Records from a data collection
•••

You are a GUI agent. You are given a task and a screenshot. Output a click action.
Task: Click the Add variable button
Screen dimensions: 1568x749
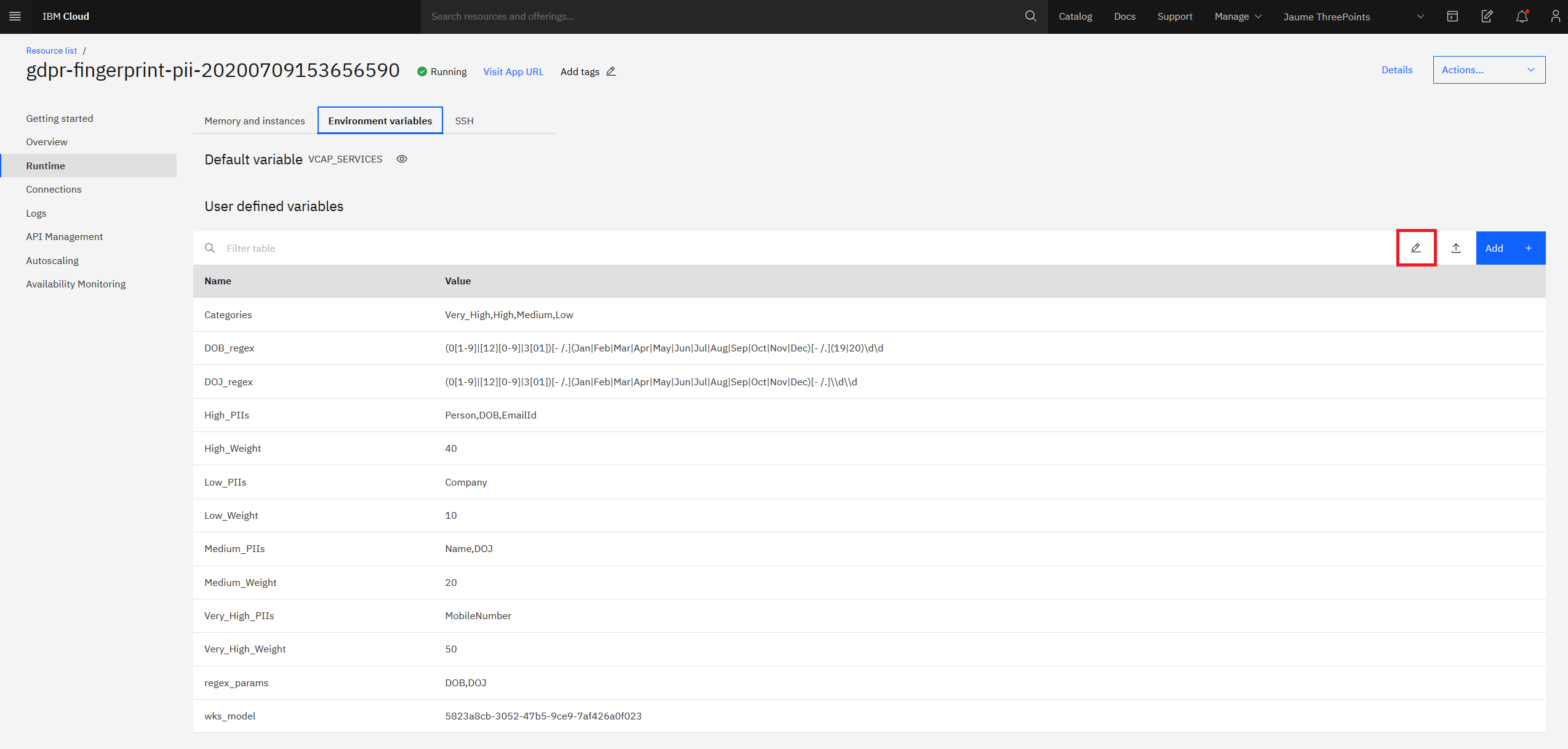(1510, 248)
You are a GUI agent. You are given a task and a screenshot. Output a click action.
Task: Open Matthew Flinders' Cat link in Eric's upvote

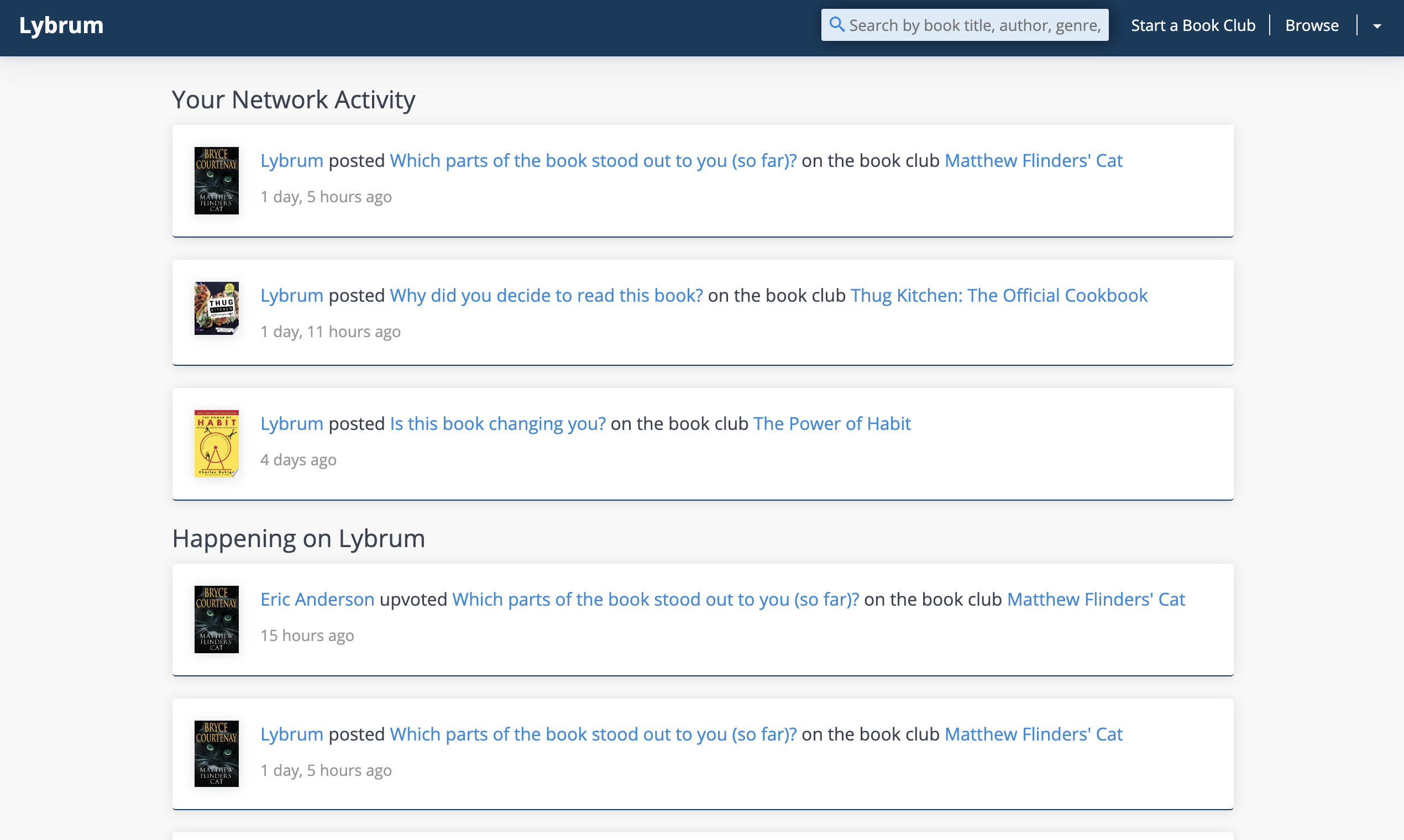[1096, 599]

•••

### WHAT YOU HAVE TO DO:
Retype all entries exactly as they appear, dropping the images.

### RESPONSE TO THE TASK:
You are a GUI agent. You are given a task and a screenshot. Output a click action.
Task: Click the Add variable button
Screen dimensions: 1568x749
(1510, 248)
You are a GUI agent. You are given a task and a screenshot. Output a click action.
Task: Open Matthew Flinders' Cat link in Eric's upvote

[1096, 599]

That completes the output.